On February 4, 2026, in Washington, Morocco’s Minister of Foreign Affairs, Nasser Bourita, took part in a ministerial meeting on critical minerals hosted by U.S. Secretary of State Marco Rubio. With U.S. Vice President JD Vance attending the opening session, discussions focused on securing and diversifying supply chains, as well as on investment and floor price mechanisms, against the backdrop of Morocco’s call for cooperation grounded in trust, transparency and sovereign balance.
The meeting aimed to exchange solutions to strengthen and diversify supply chains at a time when the energy transition, digital technologies and many strategic industries increasingly rely on these resources. Talks zeroed in on investment in critical minerals and on floor price mechanisms.
In his address, Bourita highlighted the role Morocco intends to play in this strategic file. Under the leadership of His Majesty King Mohammed VI, he said, the Kingdom of Morocco offers an undeniable geostrategic relevance, strong attractiveness and a responsible partnership in critical minerals. He linked this positioning to Morocco’s geographic location, its resources and infrastructure, as well as its political reliability and stability.
Bourita then stressed a broader point. Today’s world, he noted, does not lack minerals or rare earths. What it lacks is responsible development, a language of trust among nations, transparent frameworks where partnership replaces dependency, and value chains that spread prosperity rather than concentrate risks.
Against this backdrop, he called for a pact of loyalty between producers, processors and users, based not on ideology but on strategic respect and sovereign balance. He said Africa should be at the heart of this productive chain.
Bourita added that Africa should be central to this pact, recalling that His Majesty King Mohammed VI had stressed, in a royal message addressed to participants at the 2025 edition of the Ibrahim Governance Weekend Forum, that the continent, with 40 percent of global raw material reserves and 30 percent of critical minerals, as well as considerable potential in mining, energy, water, agricultural and biological resources, can no longer be content with exporting its raw materials.
He also underscored the need for investment in Africa’s infrastructure, skills and governance in order to turn its natural wealth into sustainable economic growth, job creation and long-term prosperity for its people.

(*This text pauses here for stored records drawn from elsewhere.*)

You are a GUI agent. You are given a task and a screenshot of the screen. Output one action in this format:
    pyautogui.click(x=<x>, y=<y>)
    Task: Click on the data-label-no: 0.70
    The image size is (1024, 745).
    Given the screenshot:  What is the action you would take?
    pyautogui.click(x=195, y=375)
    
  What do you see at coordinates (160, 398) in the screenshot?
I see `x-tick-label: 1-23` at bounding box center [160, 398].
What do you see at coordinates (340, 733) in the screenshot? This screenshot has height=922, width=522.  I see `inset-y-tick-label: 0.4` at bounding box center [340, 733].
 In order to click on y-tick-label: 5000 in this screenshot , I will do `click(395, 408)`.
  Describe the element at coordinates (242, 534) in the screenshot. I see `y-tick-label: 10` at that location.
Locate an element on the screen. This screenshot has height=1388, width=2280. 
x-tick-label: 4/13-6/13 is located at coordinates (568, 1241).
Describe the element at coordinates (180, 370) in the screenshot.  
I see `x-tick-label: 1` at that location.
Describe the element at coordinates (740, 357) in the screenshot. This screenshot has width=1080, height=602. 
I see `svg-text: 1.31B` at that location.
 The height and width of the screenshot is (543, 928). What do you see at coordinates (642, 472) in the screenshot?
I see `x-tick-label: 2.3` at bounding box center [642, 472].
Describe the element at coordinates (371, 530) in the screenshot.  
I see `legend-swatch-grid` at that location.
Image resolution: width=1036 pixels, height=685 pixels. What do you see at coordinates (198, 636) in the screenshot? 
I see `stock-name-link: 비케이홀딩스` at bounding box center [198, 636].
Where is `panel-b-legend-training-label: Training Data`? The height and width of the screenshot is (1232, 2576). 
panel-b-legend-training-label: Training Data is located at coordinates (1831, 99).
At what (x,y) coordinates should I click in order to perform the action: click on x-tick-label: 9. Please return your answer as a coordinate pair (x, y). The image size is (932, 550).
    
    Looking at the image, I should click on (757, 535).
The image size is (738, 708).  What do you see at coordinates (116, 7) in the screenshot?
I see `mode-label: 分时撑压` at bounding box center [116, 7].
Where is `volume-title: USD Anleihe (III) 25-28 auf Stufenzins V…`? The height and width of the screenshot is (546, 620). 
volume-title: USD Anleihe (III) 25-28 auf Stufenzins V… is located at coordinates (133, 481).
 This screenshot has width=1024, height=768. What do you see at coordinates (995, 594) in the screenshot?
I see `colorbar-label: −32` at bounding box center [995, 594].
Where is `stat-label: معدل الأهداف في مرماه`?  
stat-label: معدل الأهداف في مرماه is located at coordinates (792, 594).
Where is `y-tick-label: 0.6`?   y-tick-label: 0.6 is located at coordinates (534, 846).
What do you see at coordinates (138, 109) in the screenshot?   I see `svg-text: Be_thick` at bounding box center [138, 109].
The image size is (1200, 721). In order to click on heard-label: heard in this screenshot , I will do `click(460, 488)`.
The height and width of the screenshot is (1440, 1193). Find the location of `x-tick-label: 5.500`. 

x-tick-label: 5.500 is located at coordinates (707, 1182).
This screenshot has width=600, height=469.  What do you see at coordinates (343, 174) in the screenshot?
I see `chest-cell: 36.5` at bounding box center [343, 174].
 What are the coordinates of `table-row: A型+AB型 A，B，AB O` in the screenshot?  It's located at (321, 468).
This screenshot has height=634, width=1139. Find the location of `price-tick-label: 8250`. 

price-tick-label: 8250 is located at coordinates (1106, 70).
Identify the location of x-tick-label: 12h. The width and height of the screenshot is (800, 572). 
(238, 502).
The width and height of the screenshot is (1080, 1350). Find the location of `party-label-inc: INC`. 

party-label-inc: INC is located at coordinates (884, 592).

On the broader diagnosis, Bourita said today’s mining globalization is neither free, nor fair, nor resilient. He added that it has turned what should be a common good for global progress into an instrument of unilateral pressure. This is not simply a supply chain problem, he insisted, but a structural imbalance.
In closing, he issued a call that sums up Morocco’s position: “If this century is to be marked by critical minerals, it should also be the century of reliable partnerships, mutual respect and shared stability.”
The meeting brought together foreign ministers and senior officials from more than fifty countries. Delegations cited included Saudi Arabia, the United Arab Emirates, Qatar, Jordan, Bahrain, Oman, as well as several European countries such as France, Belgium, Germany, the United Kingdom, Italy, Norway and Sweden. Major Asian partners also took part, including India, Japan, the Republic of Korea and Singapore, alongside countries from the Americas and the Pacific such as Argentina, Brazil, Mexico and Australia.